* **Data excerpts**
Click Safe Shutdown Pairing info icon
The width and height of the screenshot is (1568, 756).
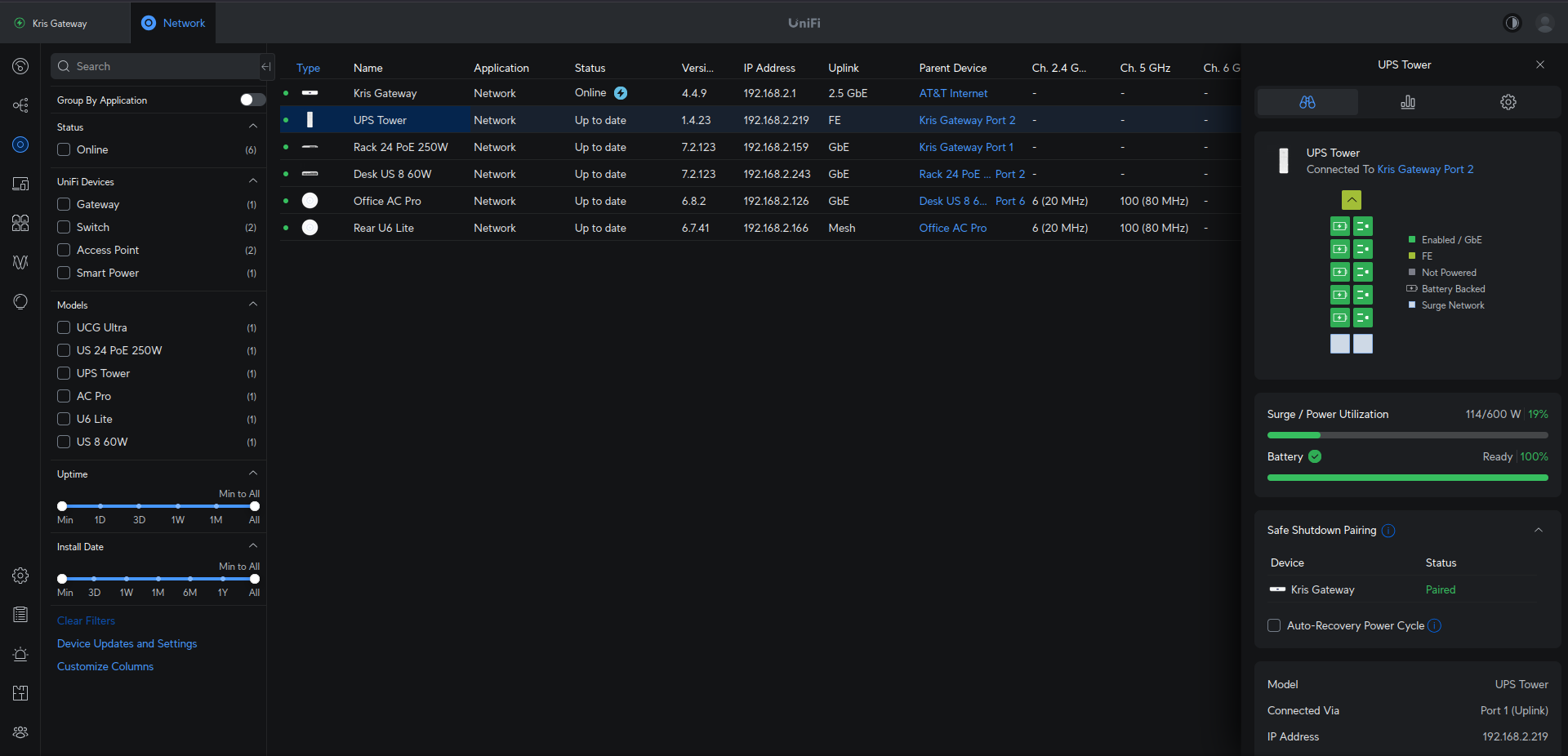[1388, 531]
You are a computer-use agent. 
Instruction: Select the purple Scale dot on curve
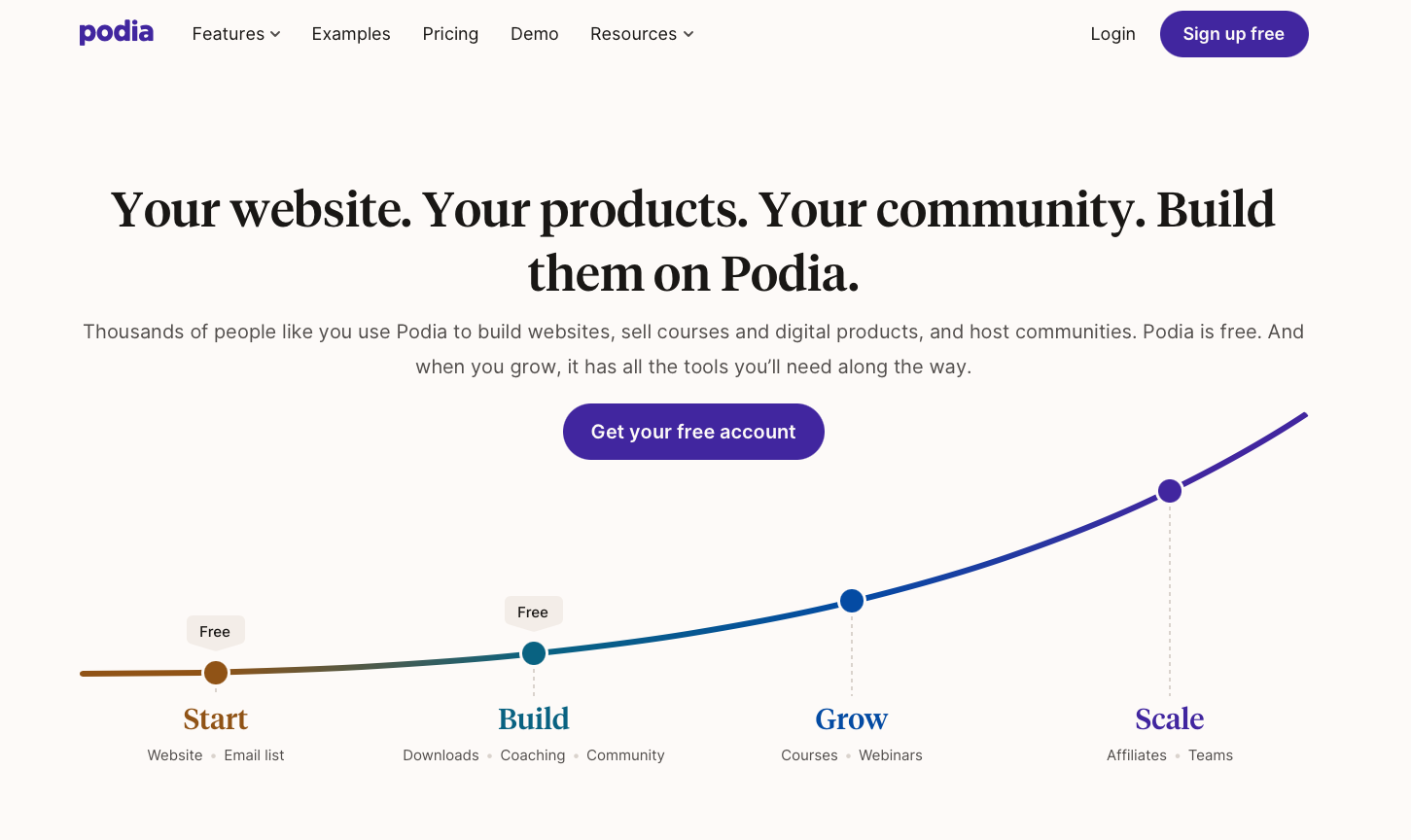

* **Challenge**
Reproduce every line of the entries above word for word, leaving out the pictures.

* **Exercise answer**
Click Safe Shutdown Pairing info icon
The width and height of the screenshot is (1568, 756).
[1388, 531]
You are a computer-use agent. 
Instruction: Select the purple Scale dot on curve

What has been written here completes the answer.